É exactamente com a Cultura que traçamos a nossa Universalidade, por isso mesmo somos todos cidadãos do mundo, o que nos reenvia para os primórdios da civilização. Não vale a pena discutir aqui o que poderíamos ter ganho se tivéssemos vivido a Cultura em oportunidades, em contínnuo. É importante vivê-la agora em crise não só económica mas também de valores. É importante dar oportunidade à Cultura Consciente, à que aprendemos todos os dias nos nossos processos de socialização e de mundialização. É forçoso que se pratique a Cultura Consciente com aquilo que observamos e imaginamos, mas também com tudo aquilo que herdámos e que nos identifica, e que às vezes recordamos, a nossa Cultura Inconsciente.

Nesta dialéctica entre os processos culturais de origem e os de projecção, terá se afirmar o momento da mudança, o tempo da coragem e o espaço de decisão. Para que isso aconteça terá de haver metodologias próprias, articuladas com interesses e necessidades, mas também com responsabilidades e verdade. A Cultura enquanto elemento de enriquecimento humano determina que os valores e a educação sejam o referencial para uma cidadania plena.

Assim, estruturar em crise outros processos educativos e novas dimensões axiológicas exige uma atenção desdobrada de diversos actores. Antes de mais os actores políticos, locais e nacionais, depois as organizações não-governamentais, as empresas e os sindicatos, o movimento associativo e muitas pessoas com sentido de voluntariado.
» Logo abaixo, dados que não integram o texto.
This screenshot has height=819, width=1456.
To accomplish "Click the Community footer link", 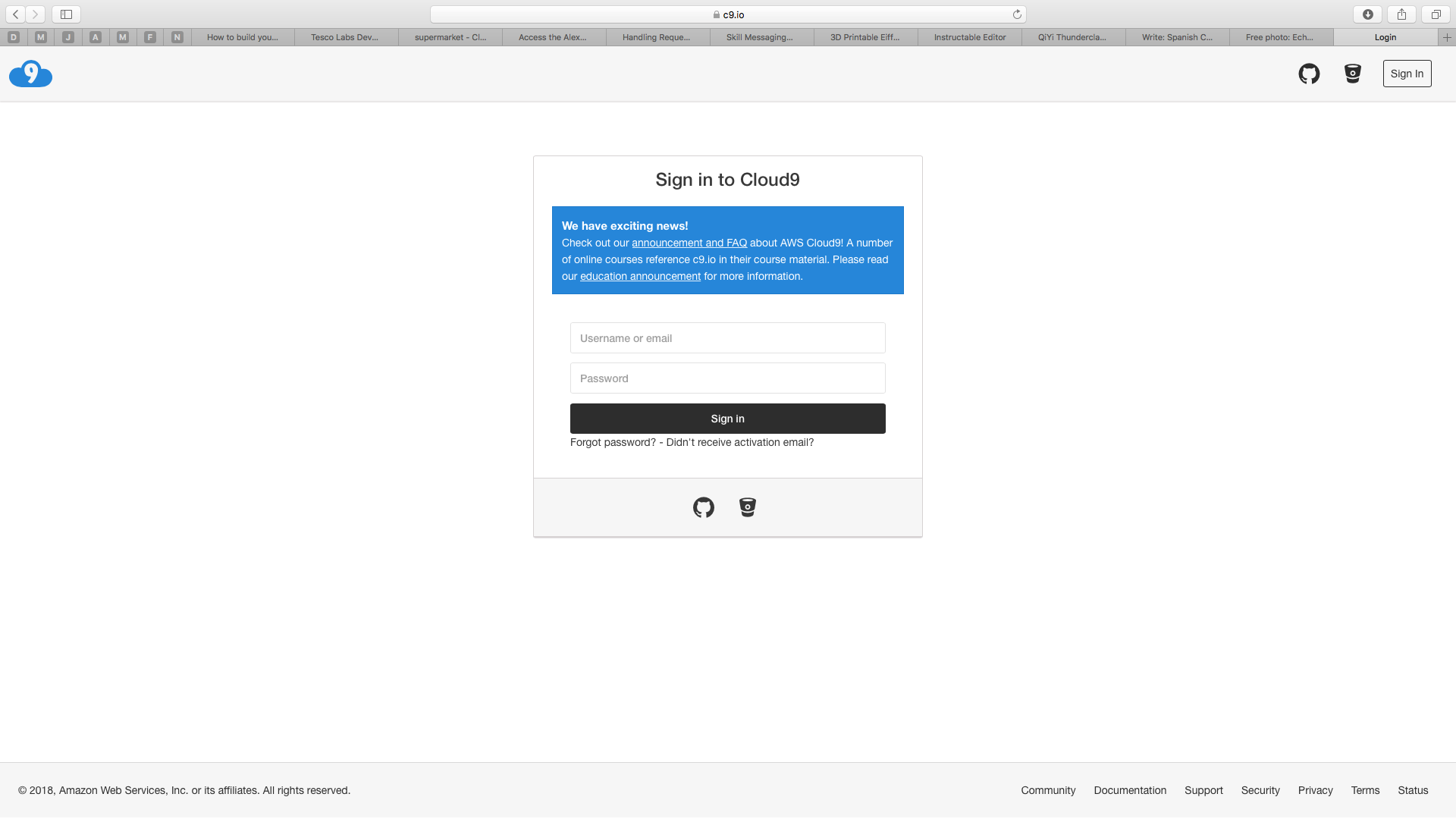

É imperativo que a solidariedade seja um elemento transversal à sociedade e que cada um de nós constitua um alicerce de ajuda para o(s) outro(s).
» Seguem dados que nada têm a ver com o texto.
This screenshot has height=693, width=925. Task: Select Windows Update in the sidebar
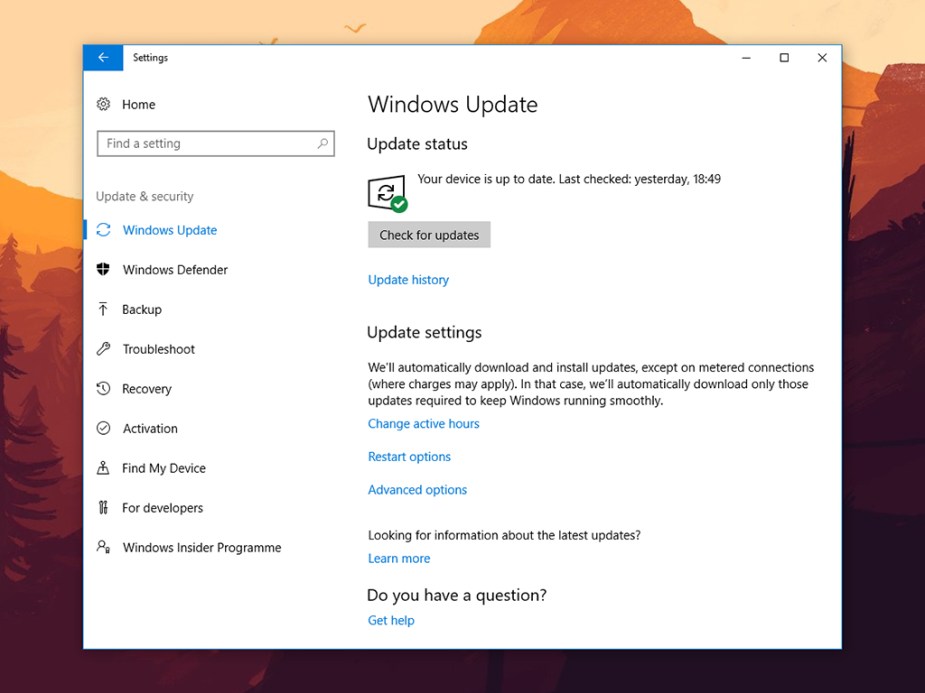point(169,230)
É importante que a dimensão criativa e lúdica esteja presente nesta gestão da Cultura. A oportunidade de participação e envolvimento em espaços de criação e fruição cultural e artística, individual e colectiva, são portos de abrigo onde se recuperam a essência e a coragem para novas etapas do quotidiano.

Mas a cultura é também o acto de aprender e de ensinar. Deste modo, a formação ao longo da vida e a criação de novas e insistentes oportunidades de acesso à informação e ao conhecimento são estratégias e metodologias capazes de suster a desilusão e o desânimo, a tristeza e a depressão, individual e colectiva.

A Cultura em tempo de crise ou a Cultura como terapia face à crise exige também que se alicercem novos valores e que estes determinem o sentido de uma Universalidade plena: a relação solidária com o mundo interior de cada um mas, sobretudo, com o mundo exterior de todos.

A estratégia da gestão da Cultura, de que vos falava no princípio, está associada à capacidade que todos temos em articular os nossos saberes, as nossas organizações, as nossas práticas em espaços comunitários de per si. Só numa escala local os efeitos surtirão, porque nos compromete através das nossas relações de proximidade e do conhecimento com os outros, das nossas relações de boa vizinhança e do nosso desejo colectivo de um mundo melhor, reintegrando-nos numa escala de valores, porventura reencontrada.

A gestão da Cultura sendo eficaz no local deverá, definitivamente, ser uma política nacional e uma emergência para a crise.

Não só de pão vive o homem, diz o povo, “mas sem pão é difícil” completa Frei Bento Domingues. É verdade. Com a gestão da Cultura, impregnada de vontade e de coragem, tenho esperança que o pão estará lá, nas mesas de cada um.